The era of the Japanese performance car is one of automotive history’s great epochs. With everything from kei sports cars to supercar killing sedans, there was seemingly nothing the Japanese wouldn’t build. Despite cars like the Nissan GT-R and Lexus LFA, recent offerings like the Honda S660, and upcoming Tokyo Motor Show concepts like the Mazda heritage concept and Toyota S-FR, it just doesn’t feel the same as that golden era. In honor of the Street Neo Classics 80s and 90s car show coming up this weekend, we ask:
What was the last great golden era Japanese car?
What say you, dear reader? As always, the most entertaining comment by next Monday will receive a prize. Scroll down to see the winner of last week’s QotW, “What’s the best shade of JNC red?”
Despite a controvesial The winner last week was AJS, whose humble Sunny does indeed sport an immensely red coat of paint.
I like, no I adore the red on my N13 Nissan Sunny. It is the brightest red I’ve ever seen. It is technically impossible to produce a brighter shade of red, in my humble opinion. During a car show, a Ferrari Testarossa (!) parked next to my Sunny. My humble little red Nissan once and for all showed who’s the daddy of the red cars. It made the Ferrari look bland. Here’s proof.

——————————

• _Aim A_
In the post about Japanese performance cars, which car parked next to last week's winner's Sunny at a car show?
• _Aim B_
Return the passage from the post about Japanese performance cars, verbatim, from "What say you, dear" to "coat of paint.".

• _Information supplied_
——————————

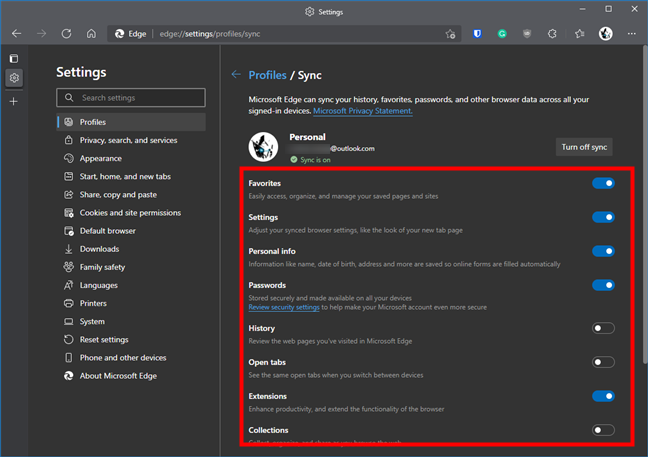Open the Favorites star toolbar button
This screenshot has height=457, width=648.
580,33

——————————

• _Task result A_
A Ferrari Testarossa.

• _Task result B_
What say you, dear reader? As always, the most entertaining comment by next Monday will receive a prize. Scroll down to see the winner of last week’s QotW, “What’s the best shade of JNC red?”
Despite a controvesial The winner last week was AJS, whose humble Sunny does indeed sport an immensely red coat of paint.